- DATA RECORDS
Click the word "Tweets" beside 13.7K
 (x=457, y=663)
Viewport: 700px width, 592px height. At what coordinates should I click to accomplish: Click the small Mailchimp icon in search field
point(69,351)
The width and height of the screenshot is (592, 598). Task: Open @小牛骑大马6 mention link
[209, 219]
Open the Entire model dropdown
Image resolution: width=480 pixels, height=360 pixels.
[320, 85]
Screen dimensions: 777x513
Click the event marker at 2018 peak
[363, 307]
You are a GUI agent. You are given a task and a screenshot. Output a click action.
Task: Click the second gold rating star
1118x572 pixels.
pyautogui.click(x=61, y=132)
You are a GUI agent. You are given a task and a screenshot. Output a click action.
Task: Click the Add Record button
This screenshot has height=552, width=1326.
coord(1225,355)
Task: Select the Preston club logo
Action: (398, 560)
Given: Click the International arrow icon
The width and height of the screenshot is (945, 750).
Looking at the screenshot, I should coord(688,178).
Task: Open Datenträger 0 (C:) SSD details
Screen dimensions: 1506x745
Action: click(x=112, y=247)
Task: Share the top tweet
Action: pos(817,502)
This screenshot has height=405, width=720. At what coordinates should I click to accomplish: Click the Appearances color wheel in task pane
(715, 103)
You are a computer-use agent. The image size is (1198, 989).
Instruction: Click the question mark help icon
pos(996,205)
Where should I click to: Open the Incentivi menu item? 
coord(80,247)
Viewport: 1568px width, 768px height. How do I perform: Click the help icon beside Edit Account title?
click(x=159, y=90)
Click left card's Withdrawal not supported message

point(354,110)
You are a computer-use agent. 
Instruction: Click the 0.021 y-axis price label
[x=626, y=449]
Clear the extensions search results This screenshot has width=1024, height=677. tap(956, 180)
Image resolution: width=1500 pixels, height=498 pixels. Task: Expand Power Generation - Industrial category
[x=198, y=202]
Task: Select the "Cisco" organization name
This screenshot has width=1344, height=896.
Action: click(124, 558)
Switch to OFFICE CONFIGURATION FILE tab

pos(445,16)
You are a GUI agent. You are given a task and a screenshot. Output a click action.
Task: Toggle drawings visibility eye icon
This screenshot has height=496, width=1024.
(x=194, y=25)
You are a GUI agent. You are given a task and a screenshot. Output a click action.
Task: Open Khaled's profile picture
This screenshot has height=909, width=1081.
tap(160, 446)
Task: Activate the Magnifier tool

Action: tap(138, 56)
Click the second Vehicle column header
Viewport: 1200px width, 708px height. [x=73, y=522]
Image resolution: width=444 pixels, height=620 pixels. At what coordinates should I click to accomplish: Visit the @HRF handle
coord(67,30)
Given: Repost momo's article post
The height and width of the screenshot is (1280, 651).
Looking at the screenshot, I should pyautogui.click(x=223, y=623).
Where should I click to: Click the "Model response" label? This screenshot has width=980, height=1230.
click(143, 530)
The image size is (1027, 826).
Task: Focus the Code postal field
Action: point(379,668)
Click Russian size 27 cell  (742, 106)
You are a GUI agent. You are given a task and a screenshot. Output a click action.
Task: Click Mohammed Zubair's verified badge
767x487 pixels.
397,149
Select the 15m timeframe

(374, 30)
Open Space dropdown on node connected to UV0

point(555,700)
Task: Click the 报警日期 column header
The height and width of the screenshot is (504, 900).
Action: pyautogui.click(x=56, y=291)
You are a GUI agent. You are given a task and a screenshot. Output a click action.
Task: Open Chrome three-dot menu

- WORK ORDER
All lines of the material that contain the word "computer" should be listed.

- FINISHED EXERCISE
You are a computer-use agent. The image size is (1198, 989).
You are a computer-use agent. 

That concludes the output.